Please repeat exactly, and only, the lines from the one containing "Given: Click the sliders icon beside Settings" through the end of the records below, with no pictures.

Dataset entries:

________________________________________

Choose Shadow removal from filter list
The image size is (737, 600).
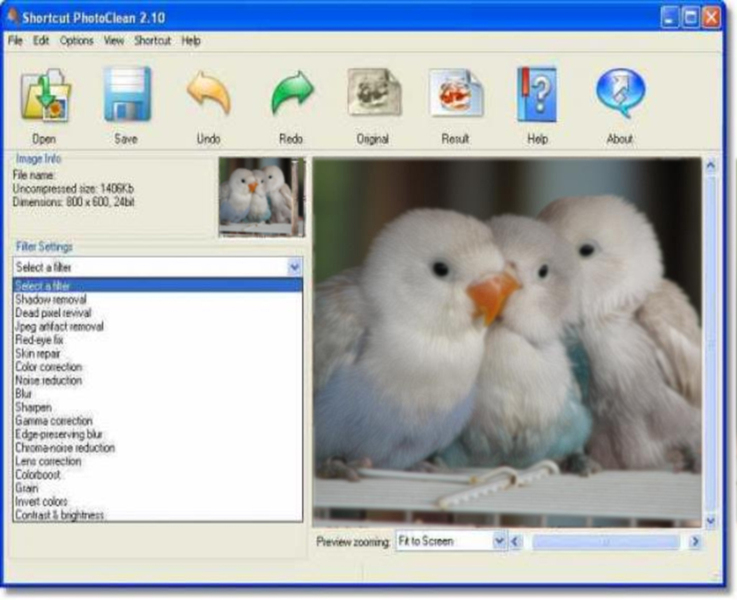[51, 299]
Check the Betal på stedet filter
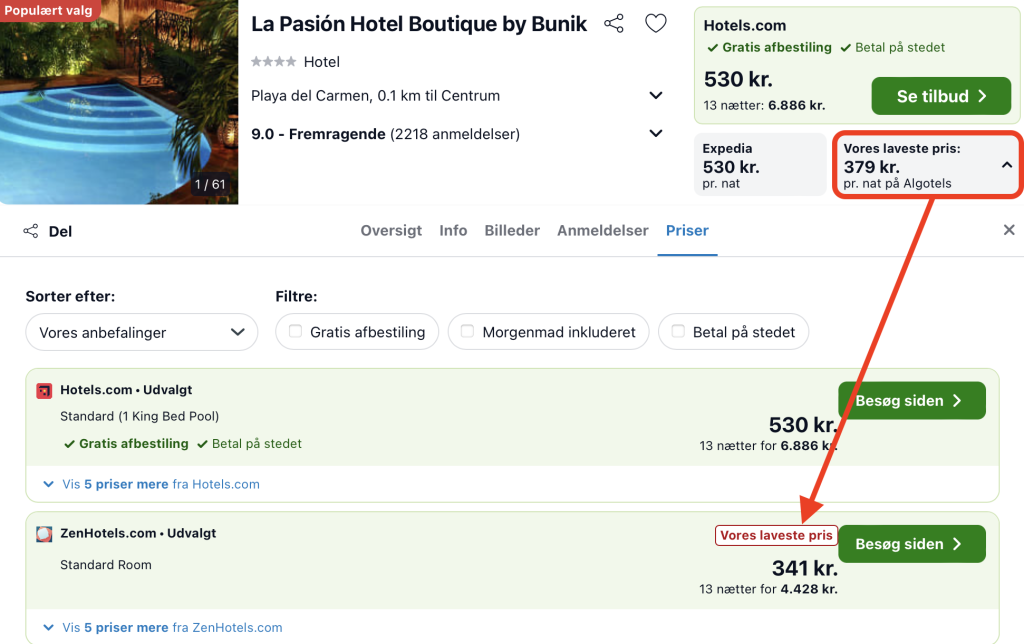 (x=678, y=332)

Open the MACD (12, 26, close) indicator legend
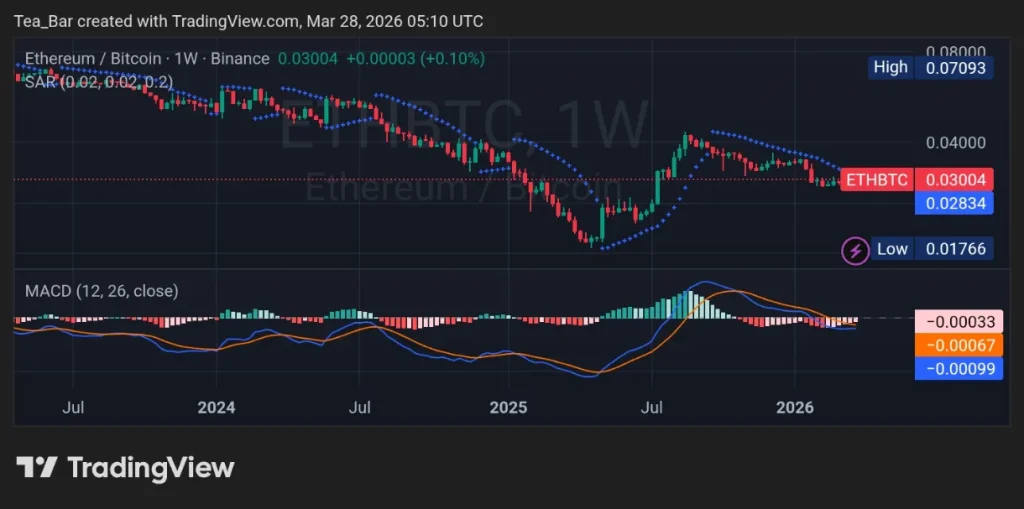click(101, 291)
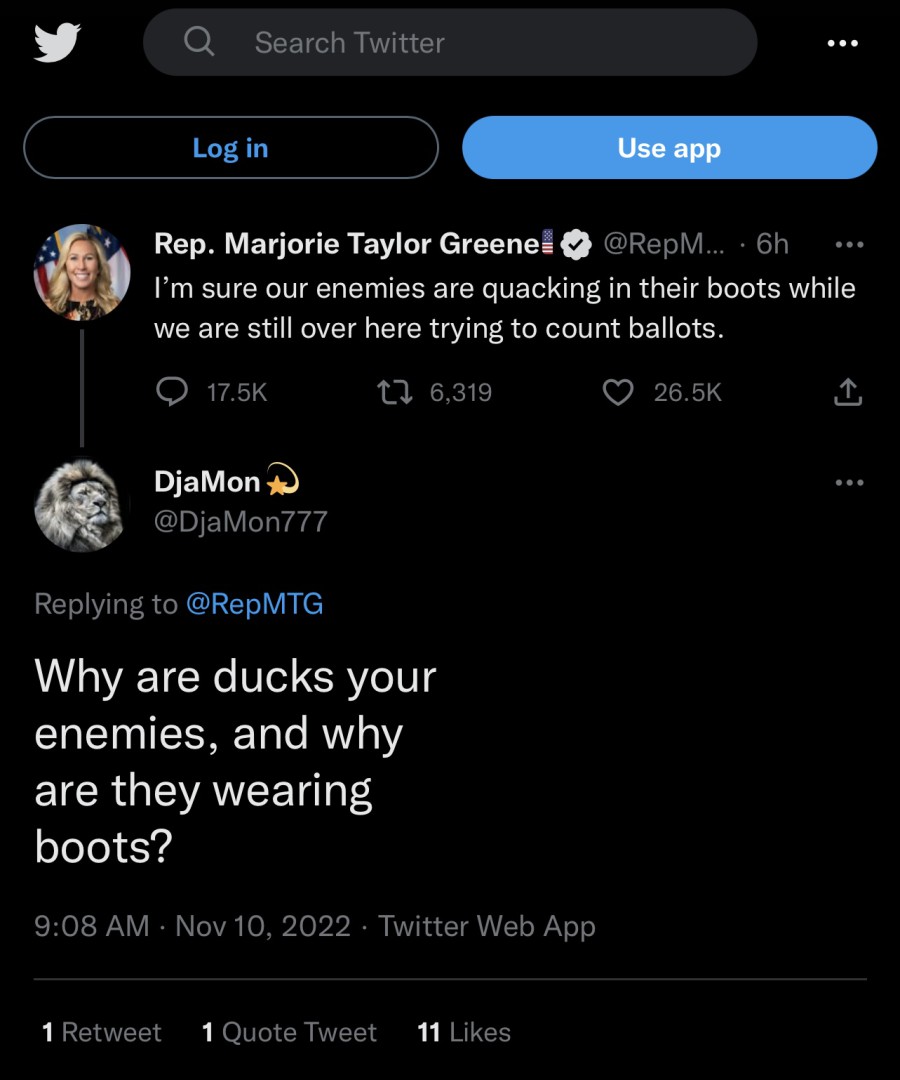The height and width of the screenshot is (1080, 900).
Task: Open more options on Greene's tweet
Action: [848, 243]
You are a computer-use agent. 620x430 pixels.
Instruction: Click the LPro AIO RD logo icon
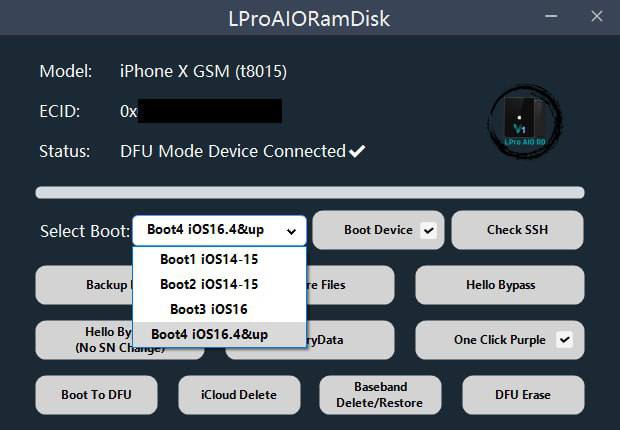pos(525,121)
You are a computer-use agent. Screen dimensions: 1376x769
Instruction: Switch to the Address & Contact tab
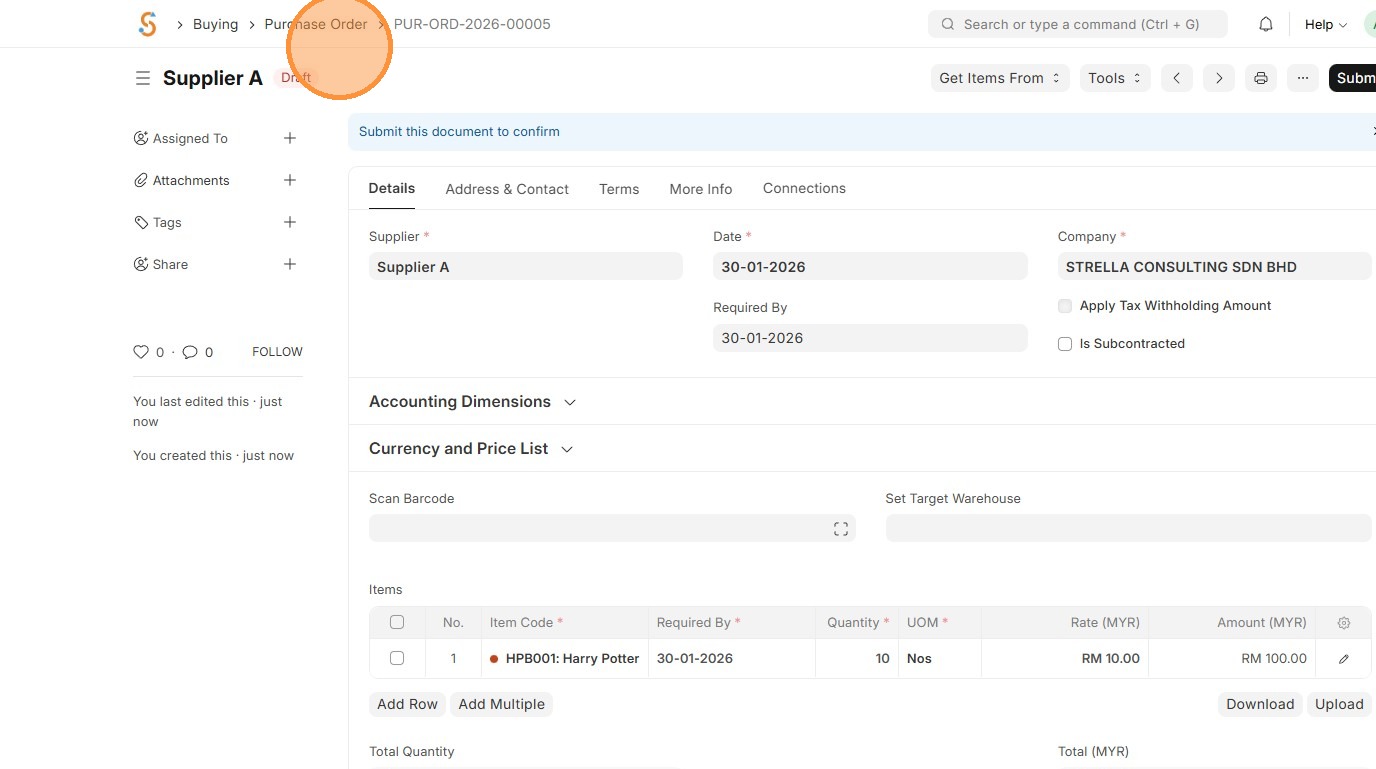[507, 189]
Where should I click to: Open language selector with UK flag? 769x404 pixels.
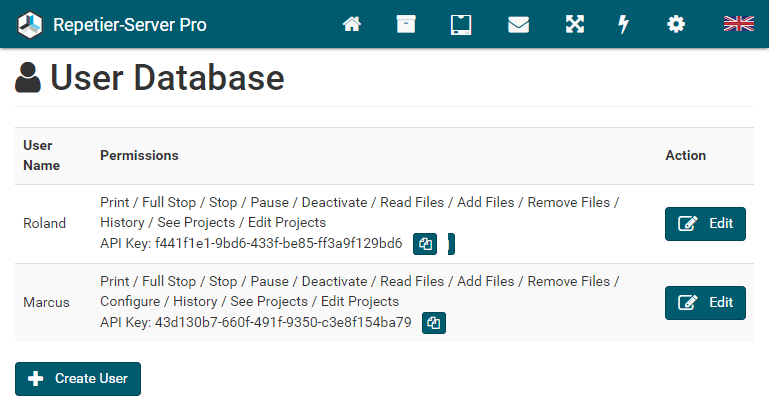[738, 24]
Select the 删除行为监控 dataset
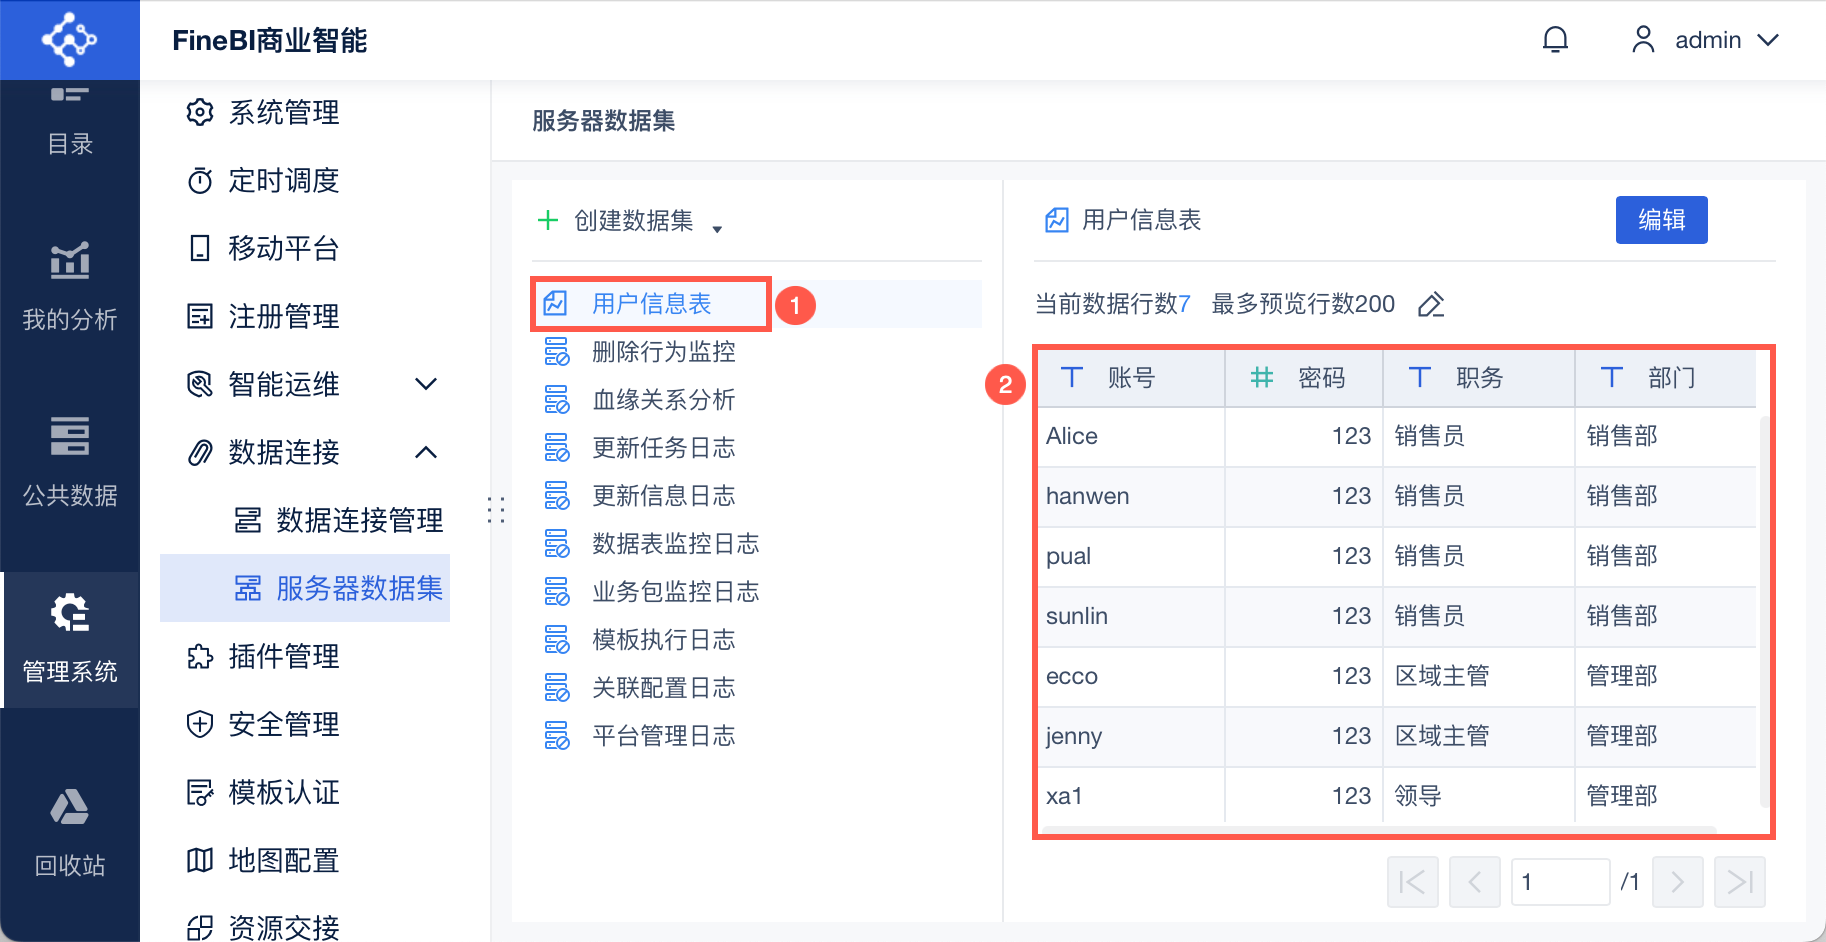Image resolution: width=1826 pixels, height=942 pixels. coord(663,352)
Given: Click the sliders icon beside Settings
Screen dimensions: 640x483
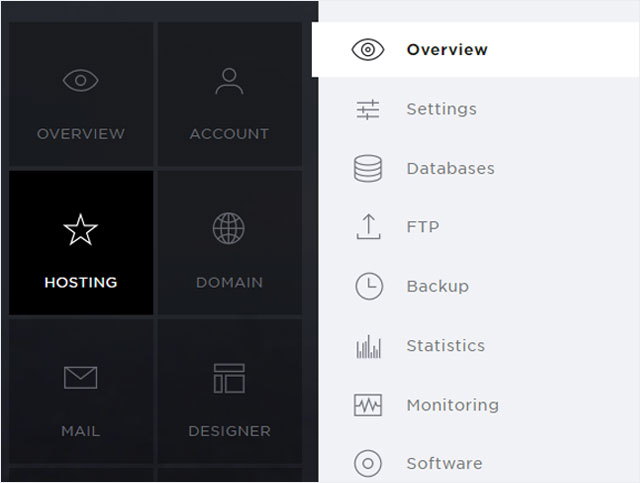Looking at the screenshot, I should tap(368, 109).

________________________________________

Task answer:
Given: Click the sliders icon beside Settings
Screen dimensions: 640x483
Looking at the screenshot, I should tap(368, 109).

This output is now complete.